INPUT →
==*==

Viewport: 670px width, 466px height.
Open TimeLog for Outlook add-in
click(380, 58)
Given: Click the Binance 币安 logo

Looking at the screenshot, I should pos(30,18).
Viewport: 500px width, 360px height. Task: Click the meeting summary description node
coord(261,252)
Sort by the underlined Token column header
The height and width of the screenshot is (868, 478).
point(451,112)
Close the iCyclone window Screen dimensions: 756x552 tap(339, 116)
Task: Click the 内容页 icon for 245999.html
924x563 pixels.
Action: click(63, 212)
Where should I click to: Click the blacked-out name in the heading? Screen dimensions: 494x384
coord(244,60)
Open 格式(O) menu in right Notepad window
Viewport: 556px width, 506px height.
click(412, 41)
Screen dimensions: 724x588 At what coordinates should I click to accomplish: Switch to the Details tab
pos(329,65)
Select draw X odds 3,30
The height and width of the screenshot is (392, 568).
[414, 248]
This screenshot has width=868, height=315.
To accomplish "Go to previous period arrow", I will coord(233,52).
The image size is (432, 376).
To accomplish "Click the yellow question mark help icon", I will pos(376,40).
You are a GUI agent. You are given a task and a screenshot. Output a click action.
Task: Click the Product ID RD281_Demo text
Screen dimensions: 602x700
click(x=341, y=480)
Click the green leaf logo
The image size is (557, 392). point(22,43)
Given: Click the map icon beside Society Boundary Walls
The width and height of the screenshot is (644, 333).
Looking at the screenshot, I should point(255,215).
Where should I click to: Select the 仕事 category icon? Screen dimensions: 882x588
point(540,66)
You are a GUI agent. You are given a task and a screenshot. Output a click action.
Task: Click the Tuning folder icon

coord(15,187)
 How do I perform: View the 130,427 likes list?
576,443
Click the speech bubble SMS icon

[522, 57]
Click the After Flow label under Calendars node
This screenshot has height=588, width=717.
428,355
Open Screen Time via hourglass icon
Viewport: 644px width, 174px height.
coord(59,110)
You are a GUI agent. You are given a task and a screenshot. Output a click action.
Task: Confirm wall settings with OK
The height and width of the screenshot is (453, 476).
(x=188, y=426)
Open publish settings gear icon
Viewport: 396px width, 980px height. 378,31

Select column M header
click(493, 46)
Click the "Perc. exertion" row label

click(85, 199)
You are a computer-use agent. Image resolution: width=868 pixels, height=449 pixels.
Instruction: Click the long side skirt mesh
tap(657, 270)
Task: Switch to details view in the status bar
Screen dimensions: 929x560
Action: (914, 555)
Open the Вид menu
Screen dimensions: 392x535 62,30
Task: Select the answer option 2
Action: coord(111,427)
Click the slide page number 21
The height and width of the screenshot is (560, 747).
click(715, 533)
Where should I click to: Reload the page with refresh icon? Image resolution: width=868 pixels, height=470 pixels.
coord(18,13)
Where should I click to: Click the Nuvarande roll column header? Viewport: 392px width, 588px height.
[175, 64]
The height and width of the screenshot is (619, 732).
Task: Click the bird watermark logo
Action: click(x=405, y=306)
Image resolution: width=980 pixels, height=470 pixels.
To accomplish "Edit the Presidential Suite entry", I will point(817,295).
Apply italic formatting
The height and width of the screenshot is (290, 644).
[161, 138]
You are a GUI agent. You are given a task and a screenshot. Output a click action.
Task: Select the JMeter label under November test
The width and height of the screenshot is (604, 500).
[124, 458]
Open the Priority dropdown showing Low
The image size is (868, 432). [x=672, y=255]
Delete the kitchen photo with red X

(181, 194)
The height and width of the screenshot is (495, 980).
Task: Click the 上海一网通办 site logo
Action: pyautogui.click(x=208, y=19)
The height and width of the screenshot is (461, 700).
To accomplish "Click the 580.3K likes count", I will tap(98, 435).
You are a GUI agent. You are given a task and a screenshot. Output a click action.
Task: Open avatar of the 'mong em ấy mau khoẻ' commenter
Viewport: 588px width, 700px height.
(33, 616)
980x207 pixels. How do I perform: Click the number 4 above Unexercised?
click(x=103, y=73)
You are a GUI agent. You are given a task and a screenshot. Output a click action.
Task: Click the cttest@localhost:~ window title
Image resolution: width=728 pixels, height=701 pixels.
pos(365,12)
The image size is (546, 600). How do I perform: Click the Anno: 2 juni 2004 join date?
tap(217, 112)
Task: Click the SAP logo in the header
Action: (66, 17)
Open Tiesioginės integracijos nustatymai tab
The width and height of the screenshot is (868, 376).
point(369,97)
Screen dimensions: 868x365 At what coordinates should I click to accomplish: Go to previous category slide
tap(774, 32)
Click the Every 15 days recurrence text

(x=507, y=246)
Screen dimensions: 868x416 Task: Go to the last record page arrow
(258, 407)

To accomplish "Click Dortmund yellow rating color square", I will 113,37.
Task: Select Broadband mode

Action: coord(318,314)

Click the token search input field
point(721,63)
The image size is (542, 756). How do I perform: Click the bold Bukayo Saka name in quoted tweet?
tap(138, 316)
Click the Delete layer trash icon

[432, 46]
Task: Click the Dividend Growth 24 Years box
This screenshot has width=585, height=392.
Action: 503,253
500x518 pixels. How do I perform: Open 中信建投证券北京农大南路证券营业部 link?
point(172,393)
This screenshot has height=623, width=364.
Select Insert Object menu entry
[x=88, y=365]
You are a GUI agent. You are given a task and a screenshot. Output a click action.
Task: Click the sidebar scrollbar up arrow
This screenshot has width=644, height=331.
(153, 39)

==*==

YOUR INSTRUCTIONS → Show me every line in the data above that includes "window".

EXERCISE ANSWER →
Close the iCyclone window Screen dimensions: 756x552 tap(339, 116)
Open 格式(O) menu in right Notepad window
Task: Click the cttest@localhost:~ window title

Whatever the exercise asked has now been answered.